> **Task brief**
In the study of the Cedar Mountain and Dakota Formations below, about how much of the study area did the three 3D seismic surveys cover?

> **Quoted passage**
----------

The Cedar Mountain and Dakota Formations are significant gas producers in the southern Uinta Basin of Utah. To date, however, predicting the stratigraphic distribution and lateral extent of potential gas-bearing channel sandstone reservoirs in these fluvial units has proven difficult due to their complex architecture, and the limited spacing of wells in the region. A new strategy to correlate the Cedar Mountain and Dakota Formations has been developed using core, well-log, and 3D seismic data. The detailed stratigraphy and sedimentology of the interval were interpreted using descriptions of a near continuous core of the Dakota Formation from the study area. The gamma-ray and density-porosity log signatures of interpreted mud-dominated overbank, coal-bearing overbank, and channel sandstone intervals from the cored well were used to identify the same lithologies in nearby wells and correlate similar stratal packages across the study area. Data from three 3D seismic surveys covering approximately 140 mi2 (225 km2) of the study area were utilized to generate spectral decomposition, waveform classification, and percent less-than-threshold attributes of the Dakota-Cedar Mountain interval. These individual attributes were combined to create a composite attribute that was merged with interpreted lithological data from the well-log correlations. The overall process resulted in a high-resolution correlation of the Dakota-Cedar Mountain interval that permitted the identification and mapping of fluvial-channel reservoir fairways and channel belts throughout the study area. In the future, the strategy employed in this study may result in improved well-success rates in the southern Uinta Basin and assist in more detailed reconstructions of the Cedar Mountain and Dakota Formation depositional systems.

----------

> **Information provided**
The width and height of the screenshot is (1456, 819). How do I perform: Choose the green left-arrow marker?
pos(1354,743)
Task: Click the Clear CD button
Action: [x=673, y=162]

----------

> **Answer to the task**
Approximately 140 mi2 (225 km2).